To understand the point of conflict clearly, however, requires a look back at history.
You can go back as far as you want, but I think everything before the business process reengineering craze of the late 80s, early 90s should be considered prehistory. Here's why: The reengineering craze was the awakening of the business to the fact that their ways of doing things were buried inside functional computer systems that they didn't control.
Like many revolutionary concepts, however, reengineering had limited practical value. You can draw as many process diagrams as you want--and the consulting industry made millions leading these futile exercises in conference rooms all over the world--but if those diagrams don't address the complexity of accessing business and data logic in all those computer systems, you're not going to get anywhere.

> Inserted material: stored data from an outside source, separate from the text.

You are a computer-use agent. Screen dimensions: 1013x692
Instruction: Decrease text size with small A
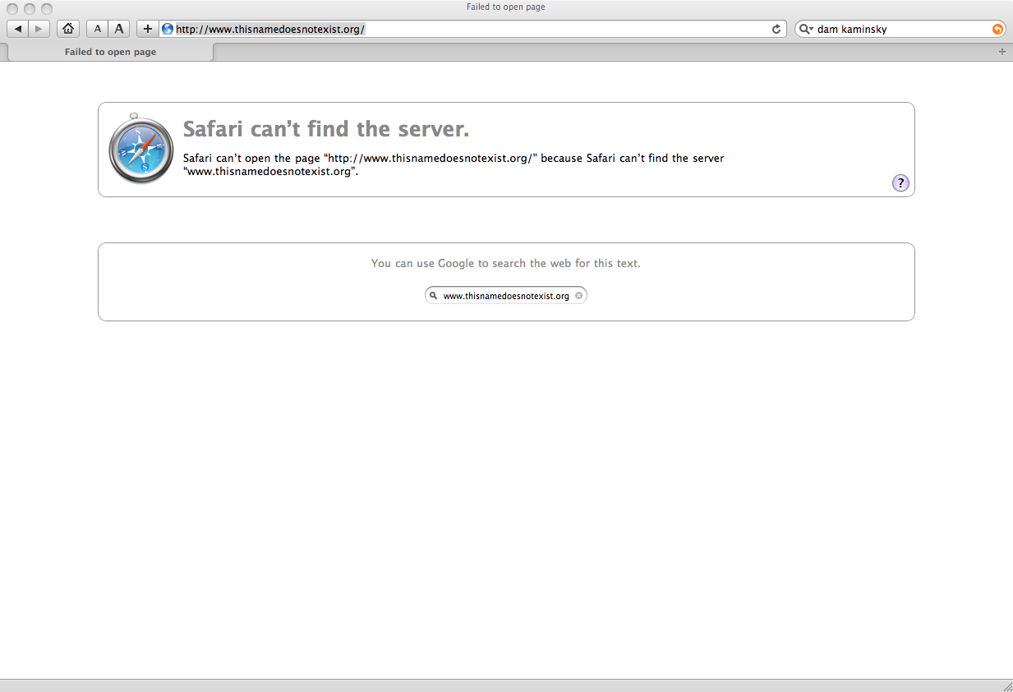[98, 29]
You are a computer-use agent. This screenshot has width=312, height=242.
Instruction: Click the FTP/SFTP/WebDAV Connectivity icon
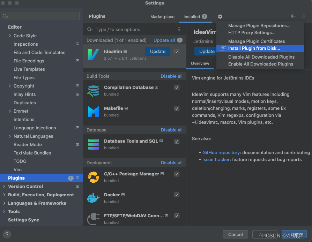(93, 219)
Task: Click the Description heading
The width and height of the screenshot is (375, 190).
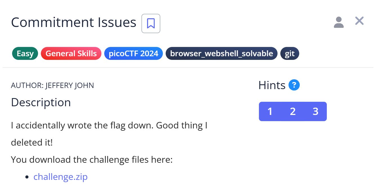Action: pos(41,102)
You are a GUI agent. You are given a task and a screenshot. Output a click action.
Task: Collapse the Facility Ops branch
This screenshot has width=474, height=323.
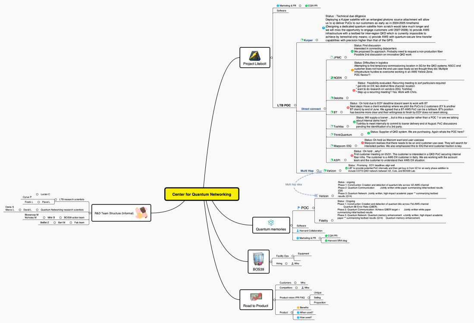pos(292,256)
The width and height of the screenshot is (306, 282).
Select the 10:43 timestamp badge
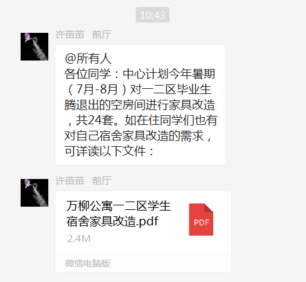coord(153,15)
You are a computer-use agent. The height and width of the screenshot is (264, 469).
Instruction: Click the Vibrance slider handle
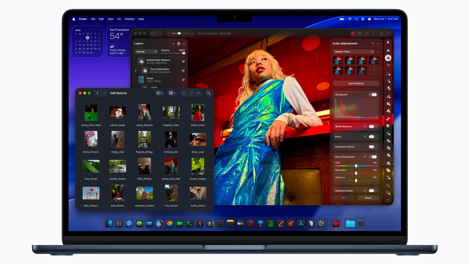(x=356, y=181)
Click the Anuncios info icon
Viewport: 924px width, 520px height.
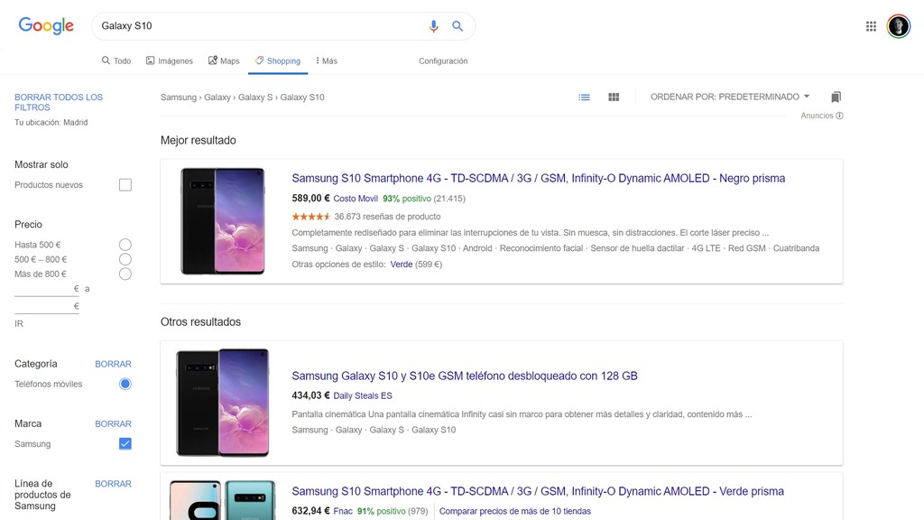pos(837,116)
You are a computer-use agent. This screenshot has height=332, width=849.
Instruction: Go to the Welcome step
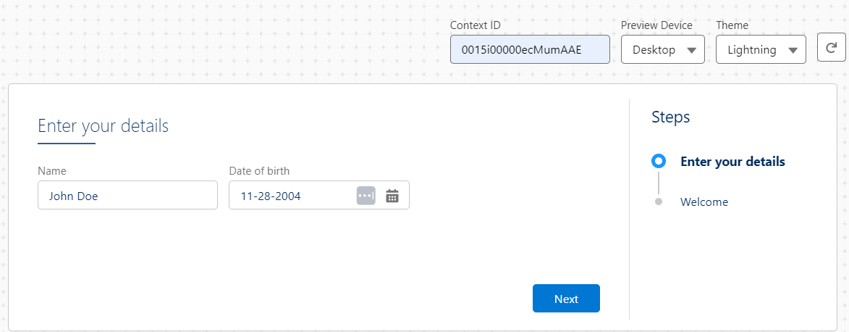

These moribund reengineering efforts established the battle line that still exists today: "We could be a lot more efficient as a business today if we had systems that adequately supported the ways we want to do business and that could change when our business realities--and processes--needed to change. We should be able to take all those process diagrams we drew in those conference rooms and have our systems support them. Isn't that what IT is for?"
The biggest flaw in the reengineering concept (there were many) was that it was completely manual. You don't go after IT systems with a pen and paper. It wasn't so much that the business was completely naïve--after all, a pen and paper work fine when you're redesigning workflows on an automobile assembly line. Six Sigma and other process perfection efforts led to real productivity gains and quality improvements in manufacturing processes.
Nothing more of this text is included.